I had trouble getting to sleep last night. I am in denial that I need back surgery and so I am fortunate (apply sarcasm) to be able to experience excruciating pain during the night. I say fortunate because I had slipped into the mind set of surgery denial once again yesterday, thinking that my temporary relief was life changing and that I really didn't need to move forward with my path. Ha ha ha. I tossed and turned considerably more than normal which woke me more than I am used to during the night. My first memory of dreaming was me being chased by a man who was trying to get into my home. I called 911 for help, and then later in another dream segment the man was in my home and I called 911 again, this time just screaming in agony over the phone line. Both times I was rescued and both times I survived the ordeal. As the night went on I rolled into another frame with animals. I was surrounded by animals but there this was this black mangy looking wolf that was attacking me, I kept trying to escape from him, fend myself off from him, run from him, he was very scary and I was visibly frightened. I was able to ward him off but he kept coming back, at some point I simply reached out with love and embraced this terrifying wolf and he turned into the cutest little snuggly puppy dog who just needed to be loved. All he was seeking was love but he did not know how to express his needs. The puppy just melted into my arms and brought forth memories from the movie RISEN, which I had just seen that night. LOVE, it is only and all about LOVE.

I woke at a start at 6:15, I was exhausted and I had just gone through the wolf to puppy saga. My mind was foggy and I just stumbled out of bed. The pain shooting down my right leg was intense and my thoughts quickly became consumed with the physical sensations of pain shooting through my body. I forgot the dream and moved on with my morning routine to get the kids out the door and off to school. Once I was able to sit with my dreams it has unfolded that the fears are mine, the dark wolf, the scary intruder, they are all pieces of me and the fear that resides within me. Seeing that I simply need to embrace all aspects of myself and hold space for myself has been very enlightening. My fears have been amped up recently with the idea of back surgery on the horizon. I have held out for 25 years on my back, I was first told that I needed surgery in 1991, now it is 2016. I have been so scared of surgery I have never even allowed for it to be in my consciousness, I have walked with the pain for so very long now and I am exhausted and simply want to put it down. My heart is taking a toll from the extreme pain, my blood pressure readings have been incredibly high and this spot on my nose keeps showing up - in Chinese medicine it represents the heart channel, but I have digressed.

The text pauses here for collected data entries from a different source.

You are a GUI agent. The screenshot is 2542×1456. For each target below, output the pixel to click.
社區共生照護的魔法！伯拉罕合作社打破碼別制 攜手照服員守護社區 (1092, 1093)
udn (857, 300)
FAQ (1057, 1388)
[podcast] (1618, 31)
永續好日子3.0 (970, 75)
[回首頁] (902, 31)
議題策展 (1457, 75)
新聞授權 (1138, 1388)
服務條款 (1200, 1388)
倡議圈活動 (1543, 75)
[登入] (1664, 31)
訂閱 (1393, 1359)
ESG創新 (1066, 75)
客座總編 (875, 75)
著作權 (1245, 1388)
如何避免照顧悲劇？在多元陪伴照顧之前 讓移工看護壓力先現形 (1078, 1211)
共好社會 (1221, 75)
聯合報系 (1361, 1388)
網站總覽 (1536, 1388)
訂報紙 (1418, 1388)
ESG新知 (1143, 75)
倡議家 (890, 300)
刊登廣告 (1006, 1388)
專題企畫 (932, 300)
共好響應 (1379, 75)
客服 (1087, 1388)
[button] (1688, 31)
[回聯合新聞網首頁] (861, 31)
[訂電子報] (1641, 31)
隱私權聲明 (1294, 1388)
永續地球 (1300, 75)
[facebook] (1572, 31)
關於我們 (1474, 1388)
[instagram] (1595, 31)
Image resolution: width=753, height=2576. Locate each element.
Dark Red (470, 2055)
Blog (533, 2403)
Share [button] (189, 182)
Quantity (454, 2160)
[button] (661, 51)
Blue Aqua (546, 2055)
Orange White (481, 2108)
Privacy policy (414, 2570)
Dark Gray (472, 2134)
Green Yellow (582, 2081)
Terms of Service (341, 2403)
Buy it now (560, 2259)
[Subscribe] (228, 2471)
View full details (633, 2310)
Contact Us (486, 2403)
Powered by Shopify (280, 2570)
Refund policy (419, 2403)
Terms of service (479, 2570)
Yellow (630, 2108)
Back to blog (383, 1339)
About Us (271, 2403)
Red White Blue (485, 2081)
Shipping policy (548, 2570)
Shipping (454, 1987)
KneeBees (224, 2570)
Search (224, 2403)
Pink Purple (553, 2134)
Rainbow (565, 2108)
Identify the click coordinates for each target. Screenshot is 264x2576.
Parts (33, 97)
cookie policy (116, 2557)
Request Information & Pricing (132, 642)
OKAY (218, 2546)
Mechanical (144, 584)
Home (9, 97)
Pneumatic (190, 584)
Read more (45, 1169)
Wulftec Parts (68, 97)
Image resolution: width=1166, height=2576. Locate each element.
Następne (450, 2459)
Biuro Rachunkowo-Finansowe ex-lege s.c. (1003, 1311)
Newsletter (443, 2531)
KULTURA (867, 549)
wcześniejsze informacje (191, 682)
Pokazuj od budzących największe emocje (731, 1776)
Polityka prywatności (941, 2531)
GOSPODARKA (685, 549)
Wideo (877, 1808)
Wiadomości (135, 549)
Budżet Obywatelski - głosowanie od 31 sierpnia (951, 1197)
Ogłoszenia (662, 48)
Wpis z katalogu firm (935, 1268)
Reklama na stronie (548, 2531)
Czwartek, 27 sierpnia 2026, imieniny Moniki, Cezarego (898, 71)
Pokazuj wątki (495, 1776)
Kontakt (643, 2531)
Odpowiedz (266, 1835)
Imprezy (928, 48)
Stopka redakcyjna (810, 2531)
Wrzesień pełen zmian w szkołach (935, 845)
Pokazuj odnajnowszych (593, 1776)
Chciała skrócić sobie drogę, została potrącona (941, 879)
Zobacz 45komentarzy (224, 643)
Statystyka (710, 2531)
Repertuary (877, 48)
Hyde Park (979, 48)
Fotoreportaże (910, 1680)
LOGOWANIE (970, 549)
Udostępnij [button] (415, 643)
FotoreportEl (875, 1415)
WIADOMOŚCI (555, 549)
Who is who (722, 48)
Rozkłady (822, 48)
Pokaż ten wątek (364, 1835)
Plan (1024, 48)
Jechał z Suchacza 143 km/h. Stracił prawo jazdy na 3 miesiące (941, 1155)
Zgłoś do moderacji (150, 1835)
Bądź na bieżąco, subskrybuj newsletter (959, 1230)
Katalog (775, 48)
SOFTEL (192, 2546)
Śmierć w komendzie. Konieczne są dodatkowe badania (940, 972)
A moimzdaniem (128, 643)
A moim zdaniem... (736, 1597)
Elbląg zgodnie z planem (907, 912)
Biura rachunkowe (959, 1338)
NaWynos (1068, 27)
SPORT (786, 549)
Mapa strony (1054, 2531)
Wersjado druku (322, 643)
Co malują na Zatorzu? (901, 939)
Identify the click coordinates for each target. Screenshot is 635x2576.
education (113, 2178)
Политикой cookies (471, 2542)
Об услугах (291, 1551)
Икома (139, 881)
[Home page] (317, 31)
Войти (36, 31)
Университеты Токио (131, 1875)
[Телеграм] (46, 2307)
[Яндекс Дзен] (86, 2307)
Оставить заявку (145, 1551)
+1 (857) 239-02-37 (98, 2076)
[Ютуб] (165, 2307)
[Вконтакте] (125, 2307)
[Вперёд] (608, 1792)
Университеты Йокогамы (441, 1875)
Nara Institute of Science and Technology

I have begun having glass song bowl treatments along with chakra clearings almost daily. The relief I have received is increidble. During my first experience with the song bowl I was transported off of the table to a lifetime as a nordic woman. I saw myself running for my life through the woods, I could see the snow and the pine trees all around me, I was being chased by what looked like a bear. The bear caught me and morphed into a viking warrior who snapped me in half over his leg, my back was broken and I was broken. The vision and experience was so intenese I knew that it held true significance and awakening. My perspective on my current back situation quickly shifted to one of gratitude for not having to experience the completely broken back again in this lifetime. My healer pulled out the wounding and the life experience and my body quivered throughout as the release took place from within me.

Myabe this rabbit hole of fear isn't so bad, maybe on the other end of it I will find a deep needed release of the fear and some much needed healing on the other end of that release.